I think this is not original of me, but I forget the source.
If we can replicate the information processing in 1 minute of brain activity by rearranging and moving rocks in a specific way over a 10 year period, would that arrangement of rocks have subject conscious states, or not?
If yes, it's a good argument in support of panpsychism, because those conscious states would seem to be substrate-independent. And if not, why does the brain have subjective states but these rocks do not? What makes our wetware particularly special?
There's clearly something profound going on here, even if it's currently beyond our ability to articulate properly within a scientific framework.
Feedback. Our brains are circuits, rocks are not. No matter how hard you try, rocks are never going to rearrange themselves if left to sit. Self-organization is very common in nature, and I find it easy to believe that consciousness is an emergent process that necessarily encompasses some level of self-organization.
>rocks are never going to rearrange themselves if left to sit
I don't understand this statement. What are mountains? What is sand? What is a planet? What is an asteroid? Where do you think rocks came from in the first place?
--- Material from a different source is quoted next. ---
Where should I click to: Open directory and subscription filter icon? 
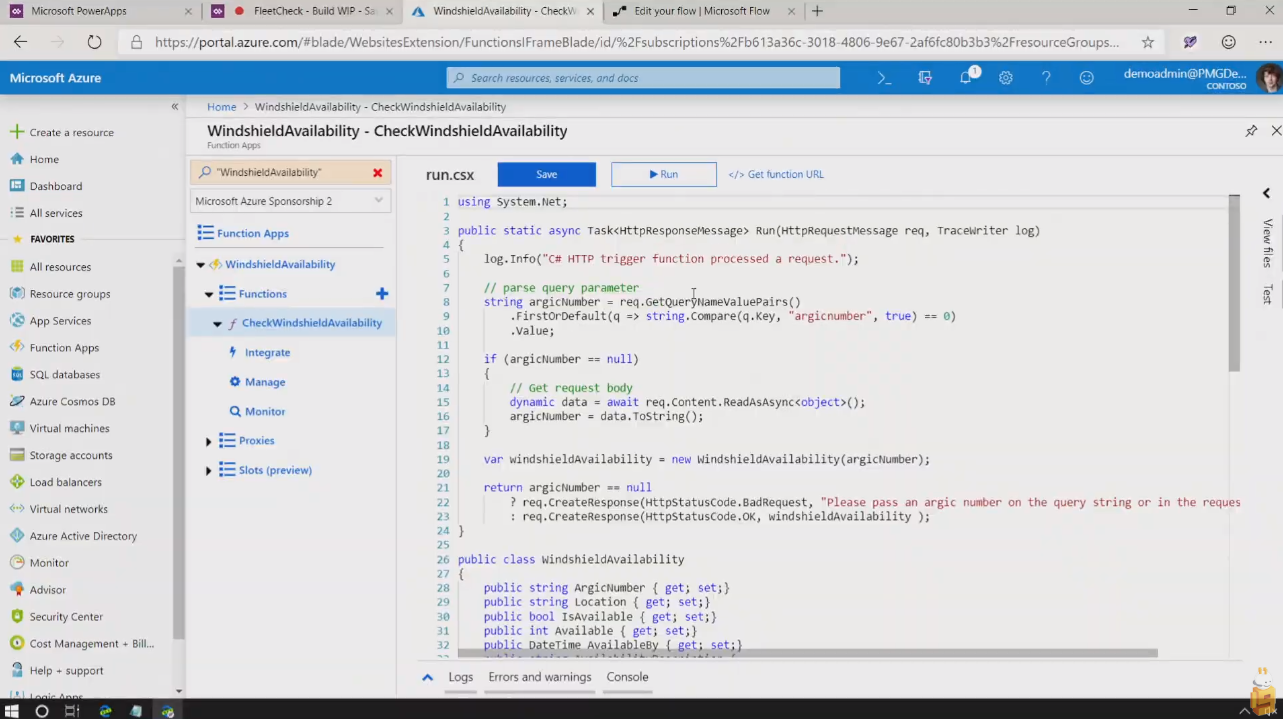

Over substantial periods of time, rocks are always being rearranged whether or not humans interfere.
Perhaps you are drawing a distinction between being rearranged and rearranging themselves, but I don't understand that distinction. If you think that humans rearrange their own brains, I think that is an impossible thing to even define. How can anything act on itself without an intermediary? What kind of evidence is there for it? Without energy input surely you'd agree that no brain can make itself function? So how is a brain different from a waterfall or rocks moved by a river?
Ok, maybe not useless. It feels so far away what I imagine human or a dog's "consciousness" that it is hard to see how to rate the jump up from an ant to mouse, dog, great apes, etc.
But really at the end of the day, it’s sort of a bullshit word people tend to use to imply that humans are somehow special beyond just having an insane number of neurons pound for pound.